Les salaires ont augmenté malgré la crise. L'indice du salaire mensuel de base a gagné 0,4% au deuxième trimestre et de 2,2% sur un an. Mais ces trois derniers mois, les effets de cette progression ont été gommés par la hausse des prix, l'inflation ayant atteint +0,4% sur la période.
Sur un an en revanche, le salaire mensuel de base de l’ensemble des salariés enregistre "un gain de salaire en euros constants de +2,7 points" c'est-à-dire un gain de pouvoir d'achat car l'inflation a baissé entre juin 2008 et juin 2009 (-0,5%), note le ministère.
Le salaire mensuel de base reflète la variation moyenne des salaires dans les entreprises de 10 salariés ou plus. Cet indice ne tient pas compte, contrairement au salaire moyen par tête (SMPT, calculé par l'Insee) des primes et éventuelles heures supplémentaires, ou de savoir si les personnes ont des durées de travail complètes.

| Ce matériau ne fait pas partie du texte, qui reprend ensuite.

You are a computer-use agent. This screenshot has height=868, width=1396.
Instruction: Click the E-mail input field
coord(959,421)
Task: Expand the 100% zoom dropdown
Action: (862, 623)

Entre 20.000 et 30.000 établissements sont interrogés et déclarent le salaire de base d'un poste de travail représentatif d'une catégorie au département des statistiques des ministères de l'Emploi et du Travail (Dares).
Pouvoir d'achat emputé
Le salaire de base peut donc augmenter mais si le salarié perd son travail, ou est au chômage partiel, cela se traduit par une perte de revenu d'activité. De fait, le pouvoir d'achat des ménages, s'il semble avoir connu une embellie début 2009 malgré la crise, devrait être amputé cette année par la flambée du chômage et le retour de l'inflation dû notamment à la facture énergétique, et peser sur la consommation, selon les économistes et l'Insee.
Disparités
Le ministère de l'Emploi a également fait état vendredi d'une hausse de 0,4% sur un trimestre et de 2,2% sur un an de l'indice du salaire horaire de base des ouvriers (SHBO), utilisé dans le calcul de la revalorisation du Smic, la prochaine devant être annoncée en décembre pour intervenir au 1er janvier.
Reste que les augmentations salariales, selon une récente étude du cabinet Hewitt, sont au plus bas depuis trente ans et resteront très faibles en 2009 et 2010 (respectivement +2,8% puis +2,6% contre 3,3% en 2008).
La hausse devrait être un peu plus faible pour les ouvriers, employés, agents de maîtrise, et forces de vente ainsi que pour les dirigeants. Les cadres s'en tireraient mieux, selon cette étude portant sur 69 sociétés tous secteurs d'activité confondus et représentant 721.058 salariés.